When Do You Need to File a Schedule B?

February 28, 2012 | By: Charles P. Corsello, EA

When to File a Schedule BAs you prepare your taxes, it becomes fairly evident that there are many different forms and schedules to fill out. Which forms you fill out depends on your financial situation, especially where you are getting your money.

Most people are familiar with filling out a Schedule A, which helps you itemize your tax deductions. Several people are even aware of the Schedule C, which is filled out to help you determine profits or losses from a business. But what about the schedule “between” A and C? If you meet certain conditions, you will need to file a Schedule B.

Dividend and Interest Income and Schedule B

If you make money from dividends and interest, you will be issued 1099 forms that report how much you made. You will receive a 1099-INT for interest, showing what you earned from savings deposits and other interest-bearing accounts. Some banks pay interest during the year, but automatically add the earnings back into the CD, or deposit it your bank account. Even though a check wasn’t sent to you, the money is still considered paid in that year – even if it is put into the CD – and you owe taxes on it. The only exception is if the bank doesn’t pay interest as you go, and only pays once the CD matures. Then you will wait to pay taxes until the interest is paid.

If you were paid dividends, you will receive a 1099-DIV. It’s important to realize that, even if your dividends were reinvested, they will be considered income, and you will have to pay taxes on them. The exception is if the dividend investment is held in a tax-advantaged account. If you hold the investment in a tax-deferred account (a retirement account is a good example), the reinvested dividends aren’t taxed until you take distributions from your account.

Look at your 1099s to determine whether or not you need to file a Schedule B along with your tax return. If the income from either dividends or interest exceeds $1,500, you will need to file a Schedule B. Understand, though, that you don’t add these amounts together. If you have earned $1,400 in interest, and if you have earned $1,450 in dividends, you don’t need to file a Schedule B. It’s only when one of these types of income exceeds $1,500 in one year that you are required to file the Schedule B form.

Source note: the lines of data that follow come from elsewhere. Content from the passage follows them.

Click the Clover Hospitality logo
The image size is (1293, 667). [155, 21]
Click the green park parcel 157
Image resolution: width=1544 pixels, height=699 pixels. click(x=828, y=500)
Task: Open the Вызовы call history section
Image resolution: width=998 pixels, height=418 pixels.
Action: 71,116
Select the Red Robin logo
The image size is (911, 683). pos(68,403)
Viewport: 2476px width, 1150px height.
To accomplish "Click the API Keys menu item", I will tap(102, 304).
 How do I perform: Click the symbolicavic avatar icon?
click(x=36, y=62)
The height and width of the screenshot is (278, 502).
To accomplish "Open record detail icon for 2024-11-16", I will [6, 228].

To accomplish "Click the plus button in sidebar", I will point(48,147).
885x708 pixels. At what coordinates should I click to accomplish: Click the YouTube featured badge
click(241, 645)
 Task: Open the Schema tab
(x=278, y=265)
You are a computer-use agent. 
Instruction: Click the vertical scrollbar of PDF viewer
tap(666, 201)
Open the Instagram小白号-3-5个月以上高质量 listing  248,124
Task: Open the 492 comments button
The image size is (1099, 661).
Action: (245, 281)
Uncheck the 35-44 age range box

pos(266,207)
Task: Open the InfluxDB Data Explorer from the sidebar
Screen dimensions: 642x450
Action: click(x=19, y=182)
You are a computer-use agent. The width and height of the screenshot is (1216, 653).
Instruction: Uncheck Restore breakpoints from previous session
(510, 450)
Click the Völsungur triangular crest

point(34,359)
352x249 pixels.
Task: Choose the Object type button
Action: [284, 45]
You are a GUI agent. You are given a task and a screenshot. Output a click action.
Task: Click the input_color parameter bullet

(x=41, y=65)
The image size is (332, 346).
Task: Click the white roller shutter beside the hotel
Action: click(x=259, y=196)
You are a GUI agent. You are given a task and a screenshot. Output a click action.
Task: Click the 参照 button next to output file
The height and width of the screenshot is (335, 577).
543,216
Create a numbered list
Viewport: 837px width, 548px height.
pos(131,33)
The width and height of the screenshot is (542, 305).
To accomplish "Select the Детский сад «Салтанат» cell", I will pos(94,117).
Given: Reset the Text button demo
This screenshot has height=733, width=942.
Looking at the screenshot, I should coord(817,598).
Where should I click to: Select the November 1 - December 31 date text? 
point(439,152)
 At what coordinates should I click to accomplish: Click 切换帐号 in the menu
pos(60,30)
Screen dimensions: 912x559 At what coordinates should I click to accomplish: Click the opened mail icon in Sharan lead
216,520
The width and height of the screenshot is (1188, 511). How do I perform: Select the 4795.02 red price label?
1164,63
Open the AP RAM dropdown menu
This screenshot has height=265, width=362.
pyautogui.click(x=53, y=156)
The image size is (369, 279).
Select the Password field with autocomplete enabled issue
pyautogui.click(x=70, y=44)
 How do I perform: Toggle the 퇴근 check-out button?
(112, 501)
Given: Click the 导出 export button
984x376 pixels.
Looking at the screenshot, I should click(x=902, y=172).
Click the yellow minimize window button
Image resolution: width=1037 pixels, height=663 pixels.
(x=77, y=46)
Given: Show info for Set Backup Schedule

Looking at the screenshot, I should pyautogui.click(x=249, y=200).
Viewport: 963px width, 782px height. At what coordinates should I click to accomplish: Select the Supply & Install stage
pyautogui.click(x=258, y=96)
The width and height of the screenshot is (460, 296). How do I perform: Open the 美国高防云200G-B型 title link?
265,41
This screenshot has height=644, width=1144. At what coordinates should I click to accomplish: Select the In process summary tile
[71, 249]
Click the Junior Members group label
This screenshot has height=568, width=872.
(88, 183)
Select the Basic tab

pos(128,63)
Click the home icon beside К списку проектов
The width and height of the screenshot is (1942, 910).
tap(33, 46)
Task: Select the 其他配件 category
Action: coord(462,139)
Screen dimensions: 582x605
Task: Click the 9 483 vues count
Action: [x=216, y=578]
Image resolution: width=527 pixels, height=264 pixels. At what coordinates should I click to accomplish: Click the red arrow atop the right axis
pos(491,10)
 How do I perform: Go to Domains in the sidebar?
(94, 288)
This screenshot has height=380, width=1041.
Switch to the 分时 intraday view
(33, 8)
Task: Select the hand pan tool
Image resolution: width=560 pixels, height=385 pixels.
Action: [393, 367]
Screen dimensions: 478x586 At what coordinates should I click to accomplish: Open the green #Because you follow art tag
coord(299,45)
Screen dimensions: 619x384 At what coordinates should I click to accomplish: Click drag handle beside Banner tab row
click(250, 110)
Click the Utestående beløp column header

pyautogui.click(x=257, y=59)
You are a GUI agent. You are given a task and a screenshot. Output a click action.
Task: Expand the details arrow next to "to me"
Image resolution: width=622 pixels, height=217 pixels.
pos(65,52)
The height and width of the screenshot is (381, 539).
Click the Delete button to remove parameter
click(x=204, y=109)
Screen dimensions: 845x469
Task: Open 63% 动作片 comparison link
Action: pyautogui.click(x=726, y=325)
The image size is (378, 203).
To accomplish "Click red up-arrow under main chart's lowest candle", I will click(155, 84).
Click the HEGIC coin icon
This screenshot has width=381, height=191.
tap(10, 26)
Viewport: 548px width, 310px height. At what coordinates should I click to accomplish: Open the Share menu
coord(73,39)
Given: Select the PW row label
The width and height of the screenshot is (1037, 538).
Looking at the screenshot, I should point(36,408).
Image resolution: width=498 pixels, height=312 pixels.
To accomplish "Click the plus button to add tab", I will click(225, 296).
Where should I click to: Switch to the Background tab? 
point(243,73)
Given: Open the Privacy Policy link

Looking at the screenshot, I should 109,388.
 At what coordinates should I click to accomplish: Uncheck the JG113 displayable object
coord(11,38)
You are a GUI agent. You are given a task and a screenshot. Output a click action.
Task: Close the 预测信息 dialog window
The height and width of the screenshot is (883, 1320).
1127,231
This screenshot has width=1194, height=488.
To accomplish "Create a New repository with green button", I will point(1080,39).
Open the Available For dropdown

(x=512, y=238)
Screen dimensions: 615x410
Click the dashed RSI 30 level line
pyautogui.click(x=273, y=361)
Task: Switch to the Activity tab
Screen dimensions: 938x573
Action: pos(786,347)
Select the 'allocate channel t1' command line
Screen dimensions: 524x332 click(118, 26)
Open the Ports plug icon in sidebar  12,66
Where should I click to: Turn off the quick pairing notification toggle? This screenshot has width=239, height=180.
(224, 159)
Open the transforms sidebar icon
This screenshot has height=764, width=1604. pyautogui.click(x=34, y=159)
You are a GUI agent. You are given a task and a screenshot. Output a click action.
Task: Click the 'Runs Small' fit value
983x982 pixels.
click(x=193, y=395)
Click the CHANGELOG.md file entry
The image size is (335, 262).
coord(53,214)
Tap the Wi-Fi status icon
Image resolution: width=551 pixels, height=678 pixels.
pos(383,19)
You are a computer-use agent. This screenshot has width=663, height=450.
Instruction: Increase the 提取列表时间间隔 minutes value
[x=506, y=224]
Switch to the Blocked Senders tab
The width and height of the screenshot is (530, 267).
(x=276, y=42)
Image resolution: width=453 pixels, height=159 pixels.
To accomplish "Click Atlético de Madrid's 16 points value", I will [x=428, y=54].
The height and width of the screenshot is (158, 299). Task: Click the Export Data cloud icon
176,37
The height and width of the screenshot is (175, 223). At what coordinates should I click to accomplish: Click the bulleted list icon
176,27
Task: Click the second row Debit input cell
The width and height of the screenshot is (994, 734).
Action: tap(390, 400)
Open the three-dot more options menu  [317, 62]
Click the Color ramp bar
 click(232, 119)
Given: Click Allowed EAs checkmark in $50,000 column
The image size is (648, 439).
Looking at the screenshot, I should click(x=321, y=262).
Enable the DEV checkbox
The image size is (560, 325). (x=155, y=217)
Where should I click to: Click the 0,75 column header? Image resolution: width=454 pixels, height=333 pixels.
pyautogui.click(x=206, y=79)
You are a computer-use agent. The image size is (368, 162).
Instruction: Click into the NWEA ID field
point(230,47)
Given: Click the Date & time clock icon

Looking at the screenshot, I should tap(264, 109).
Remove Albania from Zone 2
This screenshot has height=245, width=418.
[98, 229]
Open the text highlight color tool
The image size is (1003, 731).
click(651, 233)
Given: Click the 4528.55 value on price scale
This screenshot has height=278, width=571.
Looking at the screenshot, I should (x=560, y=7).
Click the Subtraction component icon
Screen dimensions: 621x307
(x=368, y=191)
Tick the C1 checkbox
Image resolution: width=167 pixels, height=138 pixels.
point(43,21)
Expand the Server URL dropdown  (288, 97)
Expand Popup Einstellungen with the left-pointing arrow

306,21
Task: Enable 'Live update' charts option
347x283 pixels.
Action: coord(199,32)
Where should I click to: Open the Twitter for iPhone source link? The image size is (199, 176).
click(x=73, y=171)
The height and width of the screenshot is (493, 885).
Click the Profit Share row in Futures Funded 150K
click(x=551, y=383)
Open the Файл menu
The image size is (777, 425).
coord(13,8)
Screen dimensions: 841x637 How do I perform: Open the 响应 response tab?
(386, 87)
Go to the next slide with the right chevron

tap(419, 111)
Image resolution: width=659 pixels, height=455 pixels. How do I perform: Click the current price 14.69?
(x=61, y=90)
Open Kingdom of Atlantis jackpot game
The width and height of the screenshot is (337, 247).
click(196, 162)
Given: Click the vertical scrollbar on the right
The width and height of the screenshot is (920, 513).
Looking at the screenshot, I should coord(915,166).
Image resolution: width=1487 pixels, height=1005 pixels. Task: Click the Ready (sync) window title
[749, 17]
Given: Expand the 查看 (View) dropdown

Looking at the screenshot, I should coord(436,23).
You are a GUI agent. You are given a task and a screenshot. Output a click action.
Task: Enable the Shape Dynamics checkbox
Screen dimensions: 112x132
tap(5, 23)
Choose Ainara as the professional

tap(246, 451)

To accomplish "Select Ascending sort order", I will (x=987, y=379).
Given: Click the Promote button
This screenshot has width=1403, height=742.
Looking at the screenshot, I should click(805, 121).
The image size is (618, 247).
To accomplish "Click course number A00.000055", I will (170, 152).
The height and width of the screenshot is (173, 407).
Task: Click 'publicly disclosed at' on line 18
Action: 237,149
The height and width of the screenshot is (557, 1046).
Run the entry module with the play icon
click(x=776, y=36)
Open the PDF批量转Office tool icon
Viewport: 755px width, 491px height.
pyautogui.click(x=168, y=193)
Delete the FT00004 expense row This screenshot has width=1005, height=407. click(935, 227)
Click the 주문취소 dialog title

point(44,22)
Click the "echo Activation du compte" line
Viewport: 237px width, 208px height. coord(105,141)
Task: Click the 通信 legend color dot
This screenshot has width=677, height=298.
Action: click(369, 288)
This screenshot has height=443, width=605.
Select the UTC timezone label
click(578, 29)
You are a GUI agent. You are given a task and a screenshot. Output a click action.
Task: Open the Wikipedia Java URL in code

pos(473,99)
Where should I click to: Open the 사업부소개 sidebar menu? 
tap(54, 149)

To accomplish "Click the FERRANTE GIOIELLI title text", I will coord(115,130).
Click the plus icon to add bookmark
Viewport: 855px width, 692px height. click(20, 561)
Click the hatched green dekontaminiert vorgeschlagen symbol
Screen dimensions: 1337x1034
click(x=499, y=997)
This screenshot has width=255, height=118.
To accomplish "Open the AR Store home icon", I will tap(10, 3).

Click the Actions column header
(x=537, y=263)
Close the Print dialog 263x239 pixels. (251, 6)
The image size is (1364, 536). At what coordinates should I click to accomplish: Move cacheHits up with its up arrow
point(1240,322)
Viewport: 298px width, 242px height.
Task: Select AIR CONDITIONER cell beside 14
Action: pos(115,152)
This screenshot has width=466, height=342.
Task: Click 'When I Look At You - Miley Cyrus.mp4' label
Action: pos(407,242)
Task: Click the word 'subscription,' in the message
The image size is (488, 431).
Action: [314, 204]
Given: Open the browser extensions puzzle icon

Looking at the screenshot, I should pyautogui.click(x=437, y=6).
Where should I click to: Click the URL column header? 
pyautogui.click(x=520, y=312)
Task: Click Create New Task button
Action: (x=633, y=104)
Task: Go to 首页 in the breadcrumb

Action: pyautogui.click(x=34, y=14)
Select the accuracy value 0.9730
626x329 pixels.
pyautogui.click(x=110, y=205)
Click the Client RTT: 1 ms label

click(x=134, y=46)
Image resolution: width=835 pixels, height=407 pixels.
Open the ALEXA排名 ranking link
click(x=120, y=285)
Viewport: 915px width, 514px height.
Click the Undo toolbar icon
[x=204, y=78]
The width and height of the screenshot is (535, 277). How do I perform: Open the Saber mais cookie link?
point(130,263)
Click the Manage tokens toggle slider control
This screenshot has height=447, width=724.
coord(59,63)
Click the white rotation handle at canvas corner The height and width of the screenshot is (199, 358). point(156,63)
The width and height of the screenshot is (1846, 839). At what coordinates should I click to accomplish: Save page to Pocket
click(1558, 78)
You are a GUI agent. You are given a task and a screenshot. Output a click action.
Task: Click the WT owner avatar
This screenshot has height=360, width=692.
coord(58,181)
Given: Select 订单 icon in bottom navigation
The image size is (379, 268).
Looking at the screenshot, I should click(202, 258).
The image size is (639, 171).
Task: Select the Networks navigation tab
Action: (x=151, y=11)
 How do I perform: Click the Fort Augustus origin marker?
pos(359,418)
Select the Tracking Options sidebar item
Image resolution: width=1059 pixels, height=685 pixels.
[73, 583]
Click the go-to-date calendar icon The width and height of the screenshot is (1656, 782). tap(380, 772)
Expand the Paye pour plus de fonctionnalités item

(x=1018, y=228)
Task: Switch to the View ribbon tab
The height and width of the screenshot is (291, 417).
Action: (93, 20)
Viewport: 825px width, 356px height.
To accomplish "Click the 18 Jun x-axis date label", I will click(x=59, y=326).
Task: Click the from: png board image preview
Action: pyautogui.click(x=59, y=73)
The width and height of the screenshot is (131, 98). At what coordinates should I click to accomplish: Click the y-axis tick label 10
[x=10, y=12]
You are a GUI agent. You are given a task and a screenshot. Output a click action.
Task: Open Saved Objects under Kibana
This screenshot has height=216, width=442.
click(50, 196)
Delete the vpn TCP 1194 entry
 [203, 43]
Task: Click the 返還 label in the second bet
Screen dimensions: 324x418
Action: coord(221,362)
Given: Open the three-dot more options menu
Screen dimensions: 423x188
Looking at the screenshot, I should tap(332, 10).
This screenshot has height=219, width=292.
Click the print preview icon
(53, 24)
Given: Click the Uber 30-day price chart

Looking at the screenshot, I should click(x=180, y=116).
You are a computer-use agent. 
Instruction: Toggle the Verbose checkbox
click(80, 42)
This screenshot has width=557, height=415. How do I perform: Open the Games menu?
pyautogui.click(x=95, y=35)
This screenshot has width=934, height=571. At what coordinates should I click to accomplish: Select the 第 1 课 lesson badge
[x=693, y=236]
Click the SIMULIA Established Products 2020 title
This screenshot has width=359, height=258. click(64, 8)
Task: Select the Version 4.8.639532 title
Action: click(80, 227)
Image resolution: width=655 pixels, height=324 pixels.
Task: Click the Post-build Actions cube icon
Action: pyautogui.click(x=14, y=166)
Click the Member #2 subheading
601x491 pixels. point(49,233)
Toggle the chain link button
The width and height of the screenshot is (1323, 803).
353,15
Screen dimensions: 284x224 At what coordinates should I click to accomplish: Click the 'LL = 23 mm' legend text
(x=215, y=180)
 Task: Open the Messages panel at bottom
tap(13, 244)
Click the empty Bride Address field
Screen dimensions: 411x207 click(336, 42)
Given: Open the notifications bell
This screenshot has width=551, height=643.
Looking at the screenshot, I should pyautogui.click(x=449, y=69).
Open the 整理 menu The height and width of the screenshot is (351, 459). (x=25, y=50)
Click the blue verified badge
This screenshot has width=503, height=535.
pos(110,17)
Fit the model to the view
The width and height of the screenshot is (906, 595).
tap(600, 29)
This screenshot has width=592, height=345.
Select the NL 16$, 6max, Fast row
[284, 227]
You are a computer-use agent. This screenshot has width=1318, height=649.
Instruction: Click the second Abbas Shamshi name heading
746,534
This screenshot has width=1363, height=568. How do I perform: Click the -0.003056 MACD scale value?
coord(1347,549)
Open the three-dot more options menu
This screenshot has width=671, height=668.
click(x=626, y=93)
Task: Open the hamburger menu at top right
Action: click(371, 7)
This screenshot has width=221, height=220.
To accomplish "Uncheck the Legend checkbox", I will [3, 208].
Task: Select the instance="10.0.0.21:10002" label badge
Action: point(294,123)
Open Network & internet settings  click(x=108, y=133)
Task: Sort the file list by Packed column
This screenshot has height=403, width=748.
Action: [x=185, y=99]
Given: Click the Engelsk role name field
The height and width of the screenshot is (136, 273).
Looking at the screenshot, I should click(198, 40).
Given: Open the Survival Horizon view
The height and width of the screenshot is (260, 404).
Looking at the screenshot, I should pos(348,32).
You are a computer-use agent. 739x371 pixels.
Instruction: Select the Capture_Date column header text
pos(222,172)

The Schedule B form prevents you from filing a 1040-EZ. Once you reach the point where a Schedule B is required, you are no longer eligible for the EZ version of the basic tax form.

Realize, too, that it is a good idea to keep good records. Some financial institutions might not issue a 1099 form unless you earn a certain amount of interest. It is also important to consider that the reporting institution might have made a mistake. If your 1099 is inaccurate, let your bank or broker know so that a corrected 1099 form can be issued. Also, remember that sometimes you might not get a copy of the 1099 form, but that doesn’t mean that the IRS didn’t get a copy.